Politica
18 dicembre, 2025A Palazzo Chigi la convinzione è che anche l’Italia debba dotarsi di strumenti più rapidi ed efficaci
Il governo lavora a una riforma dei servizi di intelligence che nasce da un’esigenza considerata sempre meno rinviabile: adeguare il sistema di sicurezza nazionale a un contesto internazionale profondamente mutato. La guerra in Ucraina, le tensioni in Medio Oriente, le minacce ibride e la prospettiva di un’America meno coinvolta nella difesa europea stanno imponendo una revisione delle priorità. A Palazzo Chigi la convinzione è che anche l’Italia debba dotarsi di strumenti più rapidi ed efficaci.
La fine delle certezze e il nuovo scenario internazionale
Per anni il sistema di intelligence italiano ha potuto contare su una cooperazione stretta e costante con gli Stati Uniti. Oggi quello scenario non è più garantito. La possibile svolta trumpiana, intesa come ritorno a una politica estera americana più concentrata sugli interessi interni, viene letta come un segnale chiaro: l’Europa, e l’Italia in particolare, dovranno rafforzare la propria autonomia strategica. Nei briefing riservati che circolano tra governo e apparati di sicurezza emerge una valutazione condivisa: la protezione garantita dagli alleati non può più essere data per scontata.

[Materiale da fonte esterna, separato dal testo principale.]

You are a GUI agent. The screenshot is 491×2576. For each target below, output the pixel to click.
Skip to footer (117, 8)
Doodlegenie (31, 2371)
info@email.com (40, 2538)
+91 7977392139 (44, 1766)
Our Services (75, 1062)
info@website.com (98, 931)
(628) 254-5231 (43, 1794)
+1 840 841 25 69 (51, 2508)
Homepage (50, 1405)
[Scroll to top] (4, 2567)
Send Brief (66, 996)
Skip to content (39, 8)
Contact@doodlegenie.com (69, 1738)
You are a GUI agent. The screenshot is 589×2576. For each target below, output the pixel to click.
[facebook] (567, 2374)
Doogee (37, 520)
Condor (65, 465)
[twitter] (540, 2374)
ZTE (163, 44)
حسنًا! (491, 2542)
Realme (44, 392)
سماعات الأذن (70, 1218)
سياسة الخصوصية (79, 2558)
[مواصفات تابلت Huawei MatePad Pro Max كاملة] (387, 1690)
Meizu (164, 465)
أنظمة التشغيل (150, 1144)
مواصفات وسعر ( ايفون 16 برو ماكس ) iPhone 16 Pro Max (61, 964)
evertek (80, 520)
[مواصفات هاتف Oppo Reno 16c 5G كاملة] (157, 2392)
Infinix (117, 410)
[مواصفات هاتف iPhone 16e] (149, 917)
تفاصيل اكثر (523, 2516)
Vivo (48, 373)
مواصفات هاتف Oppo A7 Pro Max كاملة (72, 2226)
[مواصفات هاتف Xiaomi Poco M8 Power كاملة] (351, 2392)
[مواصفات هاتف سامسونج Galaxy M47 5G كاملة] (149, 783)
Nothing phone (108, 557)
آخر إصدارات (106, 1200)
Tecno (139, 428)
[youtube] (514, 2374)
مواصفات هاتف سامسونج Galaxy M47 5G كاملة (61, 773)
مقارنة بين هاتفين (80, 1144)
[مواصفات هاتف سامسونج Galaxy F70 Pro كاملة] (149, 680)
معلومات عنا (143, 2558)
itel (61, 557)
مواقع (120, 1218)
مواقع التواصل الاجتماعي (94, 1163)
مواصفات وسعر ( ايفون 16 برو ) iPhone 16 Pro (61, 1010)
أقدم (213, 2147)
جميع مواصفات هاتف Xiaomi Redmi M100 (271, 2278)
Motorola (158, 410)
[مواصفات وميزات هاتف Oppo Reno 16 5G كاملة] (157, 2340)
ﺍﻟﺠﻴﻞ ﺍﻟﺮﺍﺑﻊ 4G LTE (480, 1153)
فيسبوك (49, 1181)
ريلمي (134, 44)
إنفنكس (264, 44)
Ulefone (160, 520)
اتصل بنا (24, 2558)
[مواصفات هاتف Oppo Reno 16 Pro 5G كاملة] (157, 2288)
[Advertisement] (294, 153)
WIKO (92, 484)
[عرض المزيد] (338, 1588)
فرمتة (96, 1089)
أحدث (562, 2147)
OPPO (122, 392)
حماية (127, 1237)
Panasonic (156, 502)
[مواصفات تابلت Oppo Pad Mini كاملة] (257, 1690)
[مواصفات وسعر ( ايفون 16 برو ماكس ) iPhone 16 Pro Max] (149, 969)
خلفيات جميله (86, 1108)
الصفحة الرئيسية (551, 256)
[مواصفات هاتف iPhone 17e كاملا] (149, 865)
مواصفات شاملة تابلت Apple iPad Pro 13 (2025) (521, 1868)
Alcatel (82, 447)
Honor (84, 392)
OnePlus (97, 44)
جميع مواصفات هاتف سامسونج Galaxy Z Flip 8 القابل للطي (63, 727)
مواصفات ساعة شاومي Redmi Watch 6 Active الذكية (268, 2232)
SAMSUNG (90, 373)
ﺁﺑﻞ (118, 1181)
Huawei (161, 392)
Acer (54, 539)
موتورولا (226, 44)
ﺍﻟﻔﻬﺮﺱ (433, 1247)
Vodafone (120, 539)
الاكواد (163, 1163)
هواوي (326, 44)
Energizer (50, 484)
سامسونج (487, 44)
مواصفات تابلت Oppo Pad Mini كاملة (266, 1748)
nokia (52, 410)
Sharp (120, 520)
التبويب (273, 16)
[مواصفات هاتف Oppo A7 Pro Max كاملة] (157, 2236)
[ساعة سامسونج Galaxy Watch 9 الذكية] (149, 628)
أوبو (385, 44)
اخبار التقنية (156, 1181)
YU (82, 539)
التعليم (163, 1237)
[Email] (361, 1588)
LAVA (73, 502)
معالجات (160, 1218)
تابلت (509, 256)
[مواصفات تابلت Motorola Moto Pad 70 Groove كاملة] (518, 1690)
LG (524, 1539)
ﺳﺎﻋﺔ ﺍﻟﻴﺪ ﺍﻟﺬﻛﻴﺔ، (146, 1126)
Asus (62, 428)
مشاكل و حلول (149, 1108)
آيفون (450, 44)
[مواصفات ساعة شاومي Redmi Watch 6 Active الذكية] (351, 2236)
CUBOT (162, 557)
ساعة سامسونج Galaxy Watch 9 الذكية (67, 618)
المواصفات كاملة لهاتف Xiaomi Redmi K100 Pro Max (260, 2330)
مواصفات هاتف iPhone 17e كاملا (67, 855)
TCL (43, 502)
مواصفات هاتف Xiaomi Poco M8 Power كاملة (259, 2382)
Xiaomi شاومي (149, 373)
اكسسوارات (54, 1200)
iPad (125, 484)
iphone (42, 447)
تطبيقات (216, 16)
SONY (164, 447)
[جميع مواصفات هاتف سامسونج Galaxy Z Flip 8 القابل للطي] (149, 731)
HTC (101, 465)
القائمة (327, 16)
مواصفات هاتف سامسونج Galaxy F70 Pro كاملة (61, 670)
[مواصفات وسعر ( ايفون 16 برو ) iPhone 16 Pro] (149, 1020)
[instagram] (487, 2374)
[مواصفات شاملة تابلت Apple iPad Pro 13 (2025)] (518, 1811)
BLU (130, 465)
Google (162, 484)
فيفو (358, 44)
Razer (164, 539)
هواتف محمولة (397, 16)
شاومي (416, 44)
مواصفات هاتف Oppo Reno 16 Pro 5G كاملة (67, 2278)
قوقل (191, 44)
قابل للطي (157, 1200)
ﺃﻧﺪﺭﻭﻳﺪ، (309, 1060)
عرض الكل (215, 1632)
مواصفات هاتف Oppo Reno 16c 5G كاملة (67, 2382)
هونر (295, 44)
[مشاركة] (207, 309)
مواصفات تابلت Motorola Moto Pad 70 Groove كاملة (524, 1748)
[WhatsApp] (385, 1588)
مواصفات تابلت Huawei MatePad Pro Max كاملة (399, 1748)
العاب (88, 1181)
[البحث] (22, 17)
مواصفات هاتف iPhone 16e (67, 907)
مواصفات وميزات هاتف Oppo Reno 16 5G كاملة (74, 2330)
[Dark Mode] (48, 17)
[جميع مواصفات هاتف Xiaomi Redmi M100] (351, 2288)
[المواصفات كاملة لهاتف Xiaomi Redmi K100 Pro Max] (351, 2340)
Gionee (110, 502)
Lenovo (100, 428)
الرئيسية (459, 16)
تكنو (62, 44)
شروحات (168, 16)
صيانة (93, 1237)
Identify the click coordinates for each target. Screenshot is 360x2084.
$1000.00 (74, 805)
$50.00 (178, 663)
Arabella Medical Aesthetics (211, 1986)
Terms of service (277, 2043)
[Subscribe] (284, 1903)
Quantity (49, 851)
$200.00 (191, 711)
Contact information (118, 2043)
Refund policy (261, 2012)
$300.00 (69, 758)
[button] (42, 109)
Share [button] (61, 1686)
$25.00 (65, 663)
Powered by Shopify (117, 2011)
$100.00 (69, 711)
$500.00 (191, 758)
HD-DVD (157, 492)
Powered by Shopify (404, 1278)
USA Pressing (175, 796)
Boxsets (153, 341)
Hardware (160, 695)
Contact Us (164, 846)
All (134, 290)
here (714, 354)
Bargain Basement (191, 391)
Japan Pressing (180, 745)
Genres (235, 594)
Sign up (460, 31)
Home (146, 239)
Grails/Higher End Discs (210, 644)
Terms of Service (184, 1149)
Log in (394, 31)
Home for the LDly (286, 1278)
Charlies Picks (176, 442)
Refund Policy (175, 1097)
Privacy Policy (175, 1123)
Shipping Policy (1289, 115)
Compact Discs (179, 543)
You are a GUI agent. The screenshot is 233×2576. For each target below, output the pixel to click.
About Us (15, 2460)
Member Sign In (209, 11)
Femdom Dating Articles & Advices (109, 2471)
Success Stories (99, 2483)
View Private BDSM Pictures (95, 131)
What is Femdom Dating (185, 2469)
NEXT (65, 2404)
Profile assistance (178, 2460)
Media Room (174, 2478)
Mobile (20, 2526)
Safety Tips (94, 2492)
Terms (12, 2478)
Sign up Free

Di qui l’urgenza di rivedere procedure e poteri dei servizi.
Intercettazioni preventive, il cuore della riforma
Il primo capitolo della riforma riguarda le intercettazioni preventive, uno strumento che non serve a raccogliere prove giudiziarie, ma a prevenire minacce alla sicurezza dello Stato. L’obiettivo è semplificare e velocizzare i meccanismi autorizzativi, oggi considerati troppo lenti rispetto alla rapidità con cui si muovono i rischi contemporanei. La scelta comporta però un nodo delicato: una riduzione delle garanzie. È un punto che lo stesso governo non nega. Il tema è come bilanciare la tutela dei diritti individuali con l’esigenza di prevenzione, in un contesto in cui il tempo può fare la differenza.
Più poteri, ma anche più controlli parlamentari
Per evitare il rischio di squilibri, la riforma si accompagna all’ipotesi di un rafforzamento del Copasir, il comitato parlamentare che vigila sull’operato dei servizi segreti. L’idea è quella di consolidare il controllo democratico, aumentando il flusso informativo verso il Parlamento. Resta tuttavia una consapevolezza diffusa: maggiore efficacia operativa significa inevitabilmente una minore trasparenza verso l’esterno. È un equilibrio complesso, che richiede scelte politiche chiare e condivise.
Il messaggio che arriva dagli Stati Uniti
Nei palazzi istituzionali si interpreta il mutato atteggiamento americano come un invito implicito a fare di più sul piano nazionale. Non un disimpegno totale, ma una riduzione delle certezze. Per l’Italia questo significa investire in difesa, tecnologia e intelligence, senza confidare esclusivamente nel supporto esterno. La cosiddetta svolta trumpiana, in questa lettura, non è solo legata a una leadership, ma a una tendenza di lungo periodo che potrebbe ridisegnare gli equilibri atlantici.
Il dialogo con l’opposizione, una necessità politica
Consapevole della delicatezza del tema, il governo valuta l’opportunità di un confronto riservato con le opposizioni. L’obiettivo è evitare che la riforma dei servizi diventi un terreno di scontro ideologico e che venga messa in discussione a ogni cambio di maggioranza. Stabilire regole condivise sulla sicurezza nazionale significa dare stabilità a un settore che, per sua natura, richiede continuità e fiducia istituzionale. È un passaggio che riguarda non solo l’attuale esecutivo, ma il funzionamento futuro dello Stato.
Una riforma necessaria, ma carica di rischi
La riforma dei servizi di intelligence si muove su un crinale sottile. Da un lato c’è l’urgenza di adattarsi a un mondo più instabile; dall’altro il rischio di comprimere diritti fondamentali e alimentare tensioni politiche. Il governo sembra determinato ad andare avanti, consapevole che il tempo delle decisioni rinviate è finito. Resta ora da capire se il percorso sarà condiviso e se l’Italia riuscirà a rafforzare la propria sicurezza senza incrinare l’equilibrio tra libertà e protezione che è alla base dell’ordinamento democratico.